AVEVA, a global leader in industrial software, announced a broad set of upcoming innovations for its industrial intelligence platform, CONNECT. Addressing the mounting challenge of data silos in the modern enterprise, the company is announcing a revolutionary industrial knowledge graph and a twin builder that applies agentic AI, slated for release in Q1 2027. By establishing a robust semantic model, this framework will act as the underlying architectural schematic that AI requires to deliver truly useful, accurate, and trusted outputs. Rather than feeding AI raw, disjointed information, this framework provides critical operational context by mapping the complex relationships between physical assets, empowering industrial teams to troubleshoot faster and make high-impact decisions with confidence.
The updates will make it faster and simpler for industrial organisations to put the full breadth of their industrial data to work, driving better decisions, stronger compliance, and AI-enhanced intelligent operations.

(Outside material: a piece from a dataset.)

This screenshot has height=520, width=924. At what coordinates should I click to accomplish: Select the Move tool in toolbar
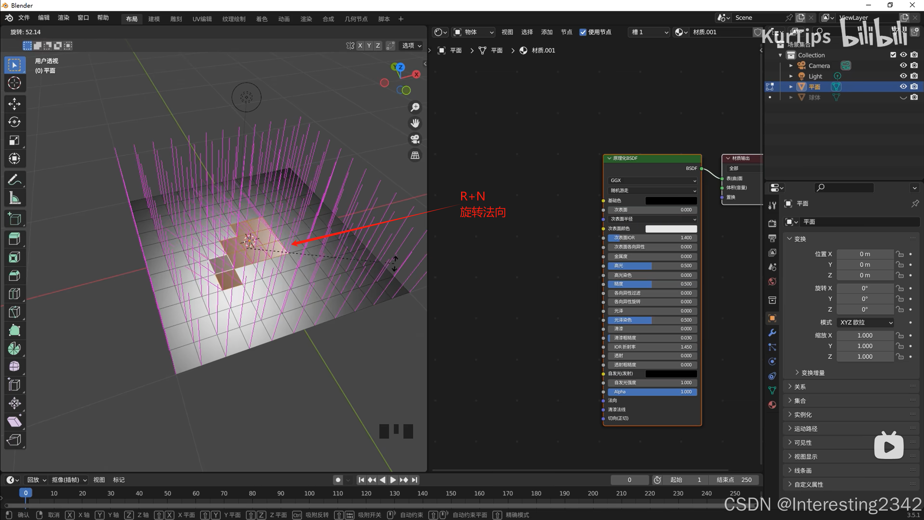pyautogui.click(x=14, y=104)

For industrial organisations, the pressure to adopt AI is intensifying, and so are the underlying challenges: complex regulatory environments, a growing sustainability imperative, ageing infrastructure and fragmented data. Today, up to 73 per cent of all data collected within enterprises goes unused. Furthermore, 76 per cent of business leaders report finding it difficult to understand their data. CONNECT bridges this gap by leveraging the cloud to empower ecosystems securely and seamlessly across the value chain, driving exponential business growth.

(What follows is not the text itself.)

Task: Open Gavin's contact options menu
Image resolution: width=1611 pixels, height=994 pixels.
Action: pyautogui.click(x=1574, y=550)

"For industrial enterprises globally, the challenge is not ambition but infrastructure," shared Zubin Davar, VP – CONNECT Platform GTM. "The promise of AI remains largely unrealised for most industrial teams because operations data, engineering data, asset context, workflows, and compliance frameworks all need to be managed in one place without losing fidelity, lineage, or meaning. CONNECT is designed to close this gap across every layer of deeply heterogeneous industrial technology stacks. By lowering the cost and complexity of unifying industrial data, we help customers turn fragmented data into trusted intelligence, accelerating their AI-driven transformation."